━━ FONTE ━━

Antes da mudança legislativa em questão, o brasileiro que optasse, de forma voluntária pela aquisição de uma nova nacionalidade por naturalização, poderia se ver privado de sua nacionalidade originária brasileira. Assim, muitos brasileiros residentes no exterior se viam confrontados à escolha entre manter a nacionalidade originária brasileira ou adquirir uma nova nacionalidade, a fim de facilitar processos burocráticos no atual país de residência.
Para além disso, o antigo art. 12, §4º, II da Constituição Federal Brasileira deixava margem para interpretações diversas e causava insegurança jurídica para os cidadãos brasileiros naturalizados em países terceiros. Isto porque o artigo em questão apenas previa a manutenção da nacionalidade brasileira nessas condições se a aquisição da outra nacionalidade se desse em duas hipóteses específicas, a saber :
i) reconhecimento de nacionalidade originária pela lei estrangeira – à título de exemplo, o caso de descendentes de italianos reconhecidos como italianos por força do ius sanguinis ;
ii) imposição da norma estrangeira no sentido de condicionar a naturalização ao brasileiro à permanência em seu território ou para o exercício de direitos civis.
Quanto à primeira hipótese, a carta magna era bastante clara : obtida a nacionalidade por vias originárias, seja por ius solis ou ius sanguinis, não havia de se ventilar a possibilidade de perda da nacionalidade brasileira de cidadão nato. Contudo, no caso do segundo enunciado, a legislação deixava espaço para discussão. Dois casos sobre o assunto ganharam notoriedade no Brasil entre a década de 90 e os anos 2000.
O caso Claudia Hoering estampou os noticiários brasileiros e virou um dos assuntos jurídicos mais comentados em direito internacional por envolver a plena perda de nacionalidade brasileira em razão da aquisição de segunda nacionalidade de maneira voluntária. No caso em voga, Hoering, residente nos Estados Unidos, se naturalizou estadunidense em 1999 através da contração de matrimônio com um cidadão estadunidense. Em 2007, Cláudia teria assassinado seu marido e foi considerada foragida após evadir-se do país norte-americano para o Brasil. Em 2011, após instrução de processo administrativo, Cláudia perdeu sua nacionalidade brasileira, com a aplicação do antigo art. 12, § 4º, II.
A defesa de Cláudia impetrou mandado de segurança logo em seguida, sob o argumento de que a opção pela aquisição da nacionalidade estaria ligada ao interesse de Hoering em ter acesso a direitos civis, invocando a aplicação da exceção prevista no art. 12, § 4º, II, b.

━━━
━━ MATERIAL BRUTO ━━

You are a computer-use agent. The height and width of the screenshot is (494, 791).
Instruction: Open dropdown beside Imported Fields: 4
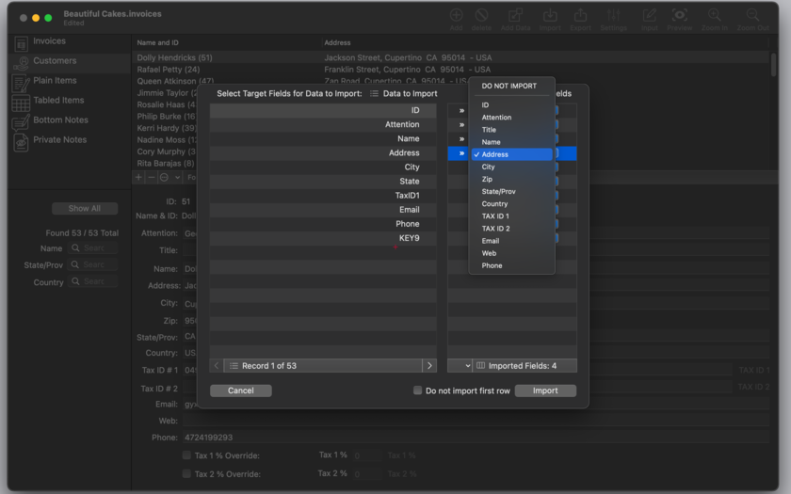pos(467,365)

━━━
━━ MATERIAL BRUTO ━━

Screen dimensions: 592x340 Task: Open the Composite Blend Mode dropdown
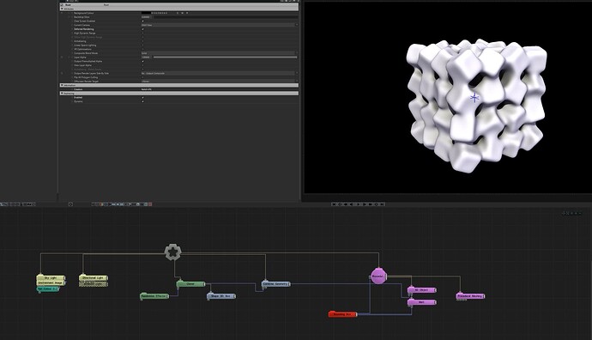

━━━

EXERCÍCIO CURTO 1:
Relacione todos os anos citados no trecho sobre o caso Claudia Hoering, no texto sobre a perda da nacionalidade brasileira, indicando o fato associado a cada um.
EXERCÍCIO CURTO 2:
Com base no texto sobre a perda da nacionalidade brasileira, responda:
(a) Qual dispositivo da Constituição Federal deixava margem para interpretações diversas?
(b) Que exemplo é dado para a hipótese de reconhecimento de nacionalidade originária pela lei estrangeira?
(c) Em que país Hoering residia quando se naturalizou, e por qual via?
EXERCÍCIO CURTO 3:
Prossiga a redação do texto sobre a perda da nacionalidade brasileira a partir da última frase apresentada.

RESPOSTA ESPERADA 1:
1999: Hoering se naturalizou estadunidense por meio do casamento com um cidadão estadunidense.
2007: Cláudia teria assassinado o marido e foi considerada foragida após deixar os Estados Unidos rumo ao Brasil.
2011: após processo administrativo, Cláudia perdeu a nacionalidade brasileira com a aplicação do antigo art. 12, § 4º, II.

RESPOSTA ESPERADA 2:
(a) O antigo art. 12, §4º, II da Constituição Federal Brasileira.
(b) O caso de descendentes de italianos reconhecidos como italianos por força do ius sanguinis.
(c) Nos Estados Unidos, por meio do casamento com um cidadão estadunidense.

RESPOSTA ESPERADA 3:
Contudo, mais tarde em 2015 a 1ª Turma do STF decidiu que Cláudia estaria usando sua nacionalidade brasileira para fugir da jurisdição estadunidense e que as razões enunciadas para afastar a perda da nacionalidade escorada na exceção prevista no texto legal não eram suficientes para justificar a necessidade da aquisição da nacionalidade estadunidense, na medida em que ela possuía carta de residência que a permitia de usufruir de direitos.
Em contrapartida, em circunstâncias diversas, mas sob a égide do mesmo fundamento legal, Heloisa Guimarães Rapaport, brasileira naturalizada estadunidense, evitou o decreto de perda de nacionalidade brasileira ao sustentar que a motivação para a aquisição da segunda nacionalidade se baseava em seu desejo de se tornar Promotora Pública Federal dos Estados Unidos, cargo reservado aos nacionais. A tese foi acolhida pelo Ministério da Justiça em agosto de 1995.
A nova emenda, de aplicação imediata (STF. Inq. 1637/SP, Rel. Min. Celso de Melo), mitigou, pois, a insegurança jurídica. O novo texto prevê a perda da nacionalidade apenas em caso de sentença judicial devido a fraude relacionada ao processo de naturalização ou de atentado contra a ordem pública e quando houver pedido expresso de renúncia da nacionalidade brasileira, desde que o cidadão não fique sem pátriaalguma.
Outrossim, a emenda prevê que a renúncia da nacionalidade nos termos do inciso II do § 4º do art. 12 não impede o interessado de readquirir sua nacionalidade brasileira originária. Isto é, o cidadão brasileiro que fizer pedido expresso de perda da nacionalidade brasileira pode recuperar sua nacionalidade originária, sem passar por processo de naturalização. Destarte, o permissivo legal em referência abre espaço para que os brasileiros afetados pelo antigo art. 12, § 4º, II possam realizar pedidos de reaquisição da condição de brasileiro nato. A jurisprudência e a doutrina brasileira hão de evoluir nos próximos tempos para definir a modelagem da aplicação da lei.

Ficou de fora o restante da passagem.